ガイドライン紹介文から、「2008年に日本手術医学会か」から「消化器外科SSI予防のための周術期管理ガイドライン 2018(2018年)」までを両端も含めて一字一句変えずに書き写してください。

▶ **課題本文**
————

手術医療の実践ガイドライン(改訂第三版)(2019)

手術医学 手術医療の実践ガイドライン改訂第三版準備委員会.


2008年に日本手術医学会から初版された手術医療全般にわたる実践的なガイドラインです。2013年の改訂を経て「手術医療の実践ガイドライン(改訂第三版)」が2019年に出版されました。
前改訂版の第7章「手術と感染防止」①手術部位感染 ②洗浄・消毒・滅菌、⑤手術室環境整備は、第三版では章単独で掲載され、手術野皮膚消毒で使用可能な薬剤として、1.5%オラネキシジンが追加されています。医療安全に加え、チーム医療が重視されてきたことから、第2章「医療安全」、第3章「手術室におけるチーム医療」の内容がより充実しています。

消化器外科SSI予防のための周術期管理ガイドライン 2018(2018年)

日本外科感染症学会消化器外科SSI予防のための周術期管理ガイドライン作成委員会.



本ガイドラインは、一般臨床医や消化器外科治療に従事する医師だけでなく、感染対策チームのスタッフやSSI予防にあたるすべての医療スタッフを対象として作成されています。 日本では、SSI発症後も外科医がその治療にあたるといった医療事情や人種、体格、手術手技などの特殊性が考慮されており、日本独自の消化器外科領域でのSSI予防を含めた周術期管理の実践的なガイドラインです。

————

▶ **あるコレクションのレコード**

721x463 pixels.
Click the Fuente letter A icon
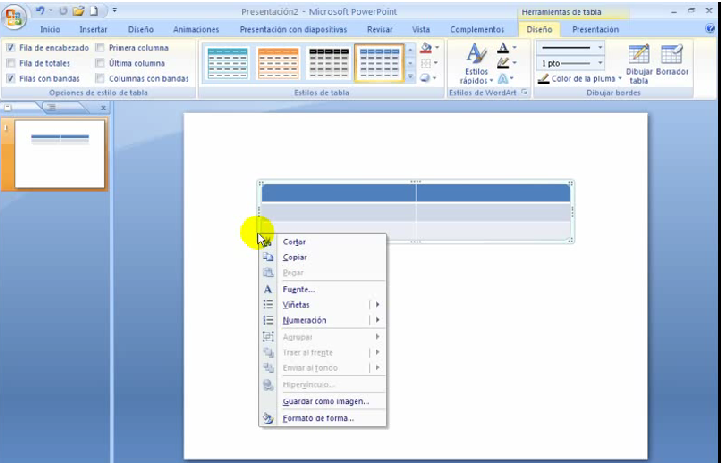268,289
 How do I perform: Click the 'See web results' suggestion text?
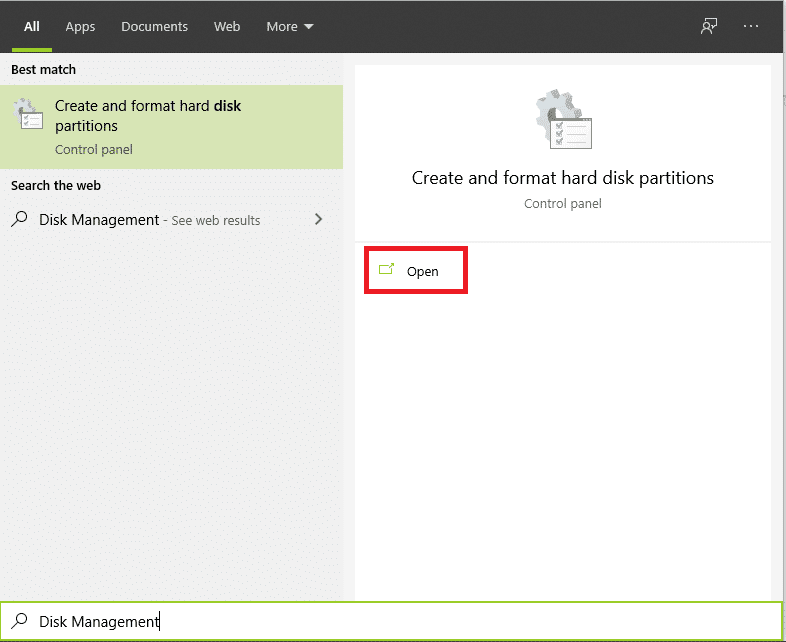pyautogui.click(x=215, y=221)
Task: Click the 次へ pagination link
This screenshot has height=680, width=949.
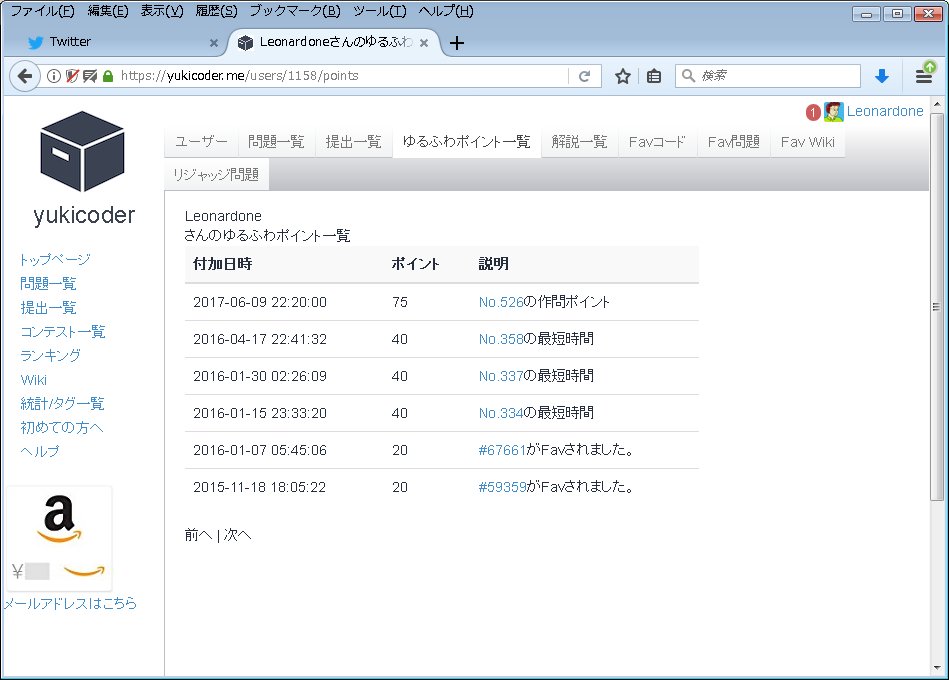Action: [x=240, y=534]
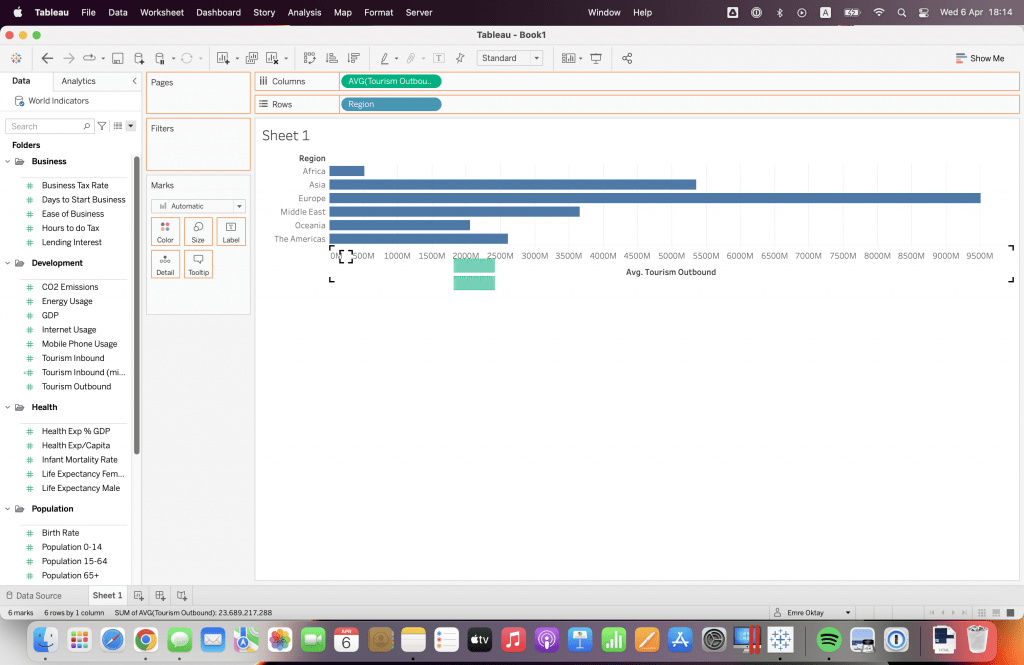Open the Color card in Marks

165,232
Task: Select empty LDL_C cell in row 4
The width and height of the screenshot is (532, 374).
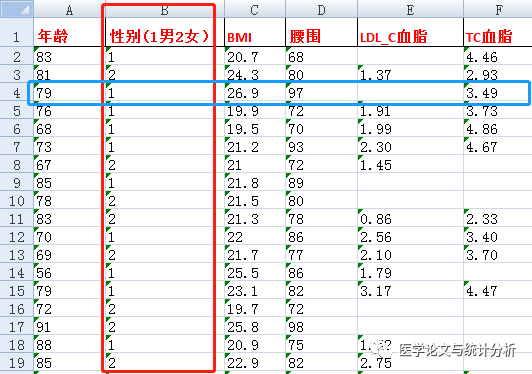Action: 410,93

————

▶ **問題の解答**
2008年に日本手術医学会から初版された手術医療全般にわたる実践的なガイドラインです。2013年の改訂を経て「手術医療の実践ガイドライン(改訂第三版)」が2019年に出版されました。
前改訂版の第7章「手術と感染防止」①手術部位感染 ②洗浄・消毒・滅菌、⑤手術室環境整備は、第三版では章単独で掲載され、手術野皮膚消毒で使用可能な薬剤として、1.5%オラネキシジンが追加されています。医療安全に加え、チーム医療が重視されてきたことから、第2章「医療安全」、第3章「手術室におけるチーム医療」の内容がより充実しています。

消化器外科SSI予防のための周術期管理ガイドライン 2018(2018年)